While the amount of information on the leaked slide desk is limited, it allows an insight into the quality evaluation and tinkering of the algorithm’s parameters until a better quality is reached. For other ADM systems, as the COMPAS algorithm, not much is known about the process of its design and its evolution. However, from other, non-sensitive applications the general design process can be abstracted as discussed in the next section.

3.2 Phases of Design and Deployment of ADM Systems

In the following, we describe an abstract phase model of how algorithmic decision making systems are constructed today. It has been abstracted from personal discussions with ADM designers, and written documentation of parts of this process.

In general, there are multiple persons and institutions involved in the design of ADM systems (s. Fig. 5). First, there is the institution demanding the development of an ADM system. In the above example, it might have been directly ordered and/or developed by a secret service, while predictive policing solutions are often bought from companies and applied by cities, while recidivism risk assessment is ordered by state governments. The institution in need for an ADM system often possesses the basic data on which the ADM system is later trained, together with the knowledge of which person in the data set showed which kind of behavior. In most cases, persons from the relatively new and largely undefined field of data science, so-called data scientists, are hired to actually build the ADM system. The data scientist normally then relies on software packages of some dozen classic algorithms, first described by researchers and implemented by computer scientists. In most cases, the algorithmic decision making system does not directly make a decision but supports the decisions of people in the institution that ordered the ADM system. For example, in Wisconsin in the case State vs. Loomis the judges are encouraged by the Wisconsin Supreme Court to use the recidivism risk assessment tool COMPAS before deciding upon a sentence (Freeman 2016, p. 89). The results of a predictive policing algorithm are used in police stations to organize the patrols but do not directly dictate them. In the terrorist identification, it is also most likely that the results are perused by a human decision maker to decide on some action against the suspects (like human surveillance or tapping in on communication). However, it is at least possible that such an algorithm is working in an automatic drone which would trigger a gun when a person is “identified” with high enough probability.

Fig. 5
figure 5

Figure by Algorithm Accountability Lab [Prof. Dr. K. A. Zweig]/CC BY

The design of an algorithmic decision making (ADM) system requires the interaction of various persons and institutions. In a long chain of responsibilities various decisions are made that all have an influence on the final quality of the resulting system.

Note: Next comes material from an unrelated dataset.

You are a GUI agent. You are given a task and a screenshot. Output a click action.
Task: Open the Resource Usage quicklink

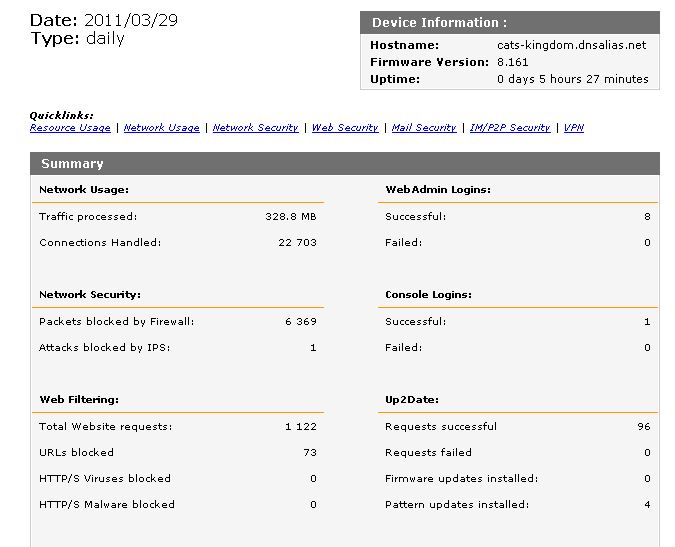pos(70,128)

These actors are now involved in different phases of the ADM design, implementation, and deployment. Over the last years, we have observed that the way ADM systems are designed, proceeds along different phases as detailed in the following (s. Fig. 5):

  1. 1.

    Algorithm development The basic algorithms for finding rules and correlations in data are in most cases already well-known. Many of them were developed in the last 20 years, some are much older (e.g., linear regression as a very simple predictor).

  2. 2.

    Algorithm implementation After publication, the algorithm is programmed in some programming language and possibly released in some software package or a general software. This is most often not done by the person initially describing the algorithm but by various programmers from private researchers to doctoral students or professionals.

  3. 3.

    Algorithm selection The data scientist selects the most suitable algorithm for the application. In the SKYNE example, they chose random forests, but there are dozens of other algorithms available.

  4. 4.

    Data collection The data collection might be specifically designed for the task of training the algorithm or can be of a more varied nature where various data sources are combined to a new data base. In the example above, the data seems to have been collected for the general purpose of the NSA, but not specifically for the task at hand.

  5. 5.

    Data selection Optional step if the data collection was not specifically designed for the task of the ADM. In that case, not all available data might be meaningful for the task, so a selection has to be made.

  6. 6.

    Design and training of the ADM system In this step, the data scientist(s) decide which parameters to set and train the model, based on the chosen algorithm and input set. After each training, the model is evaluated by some quality measure.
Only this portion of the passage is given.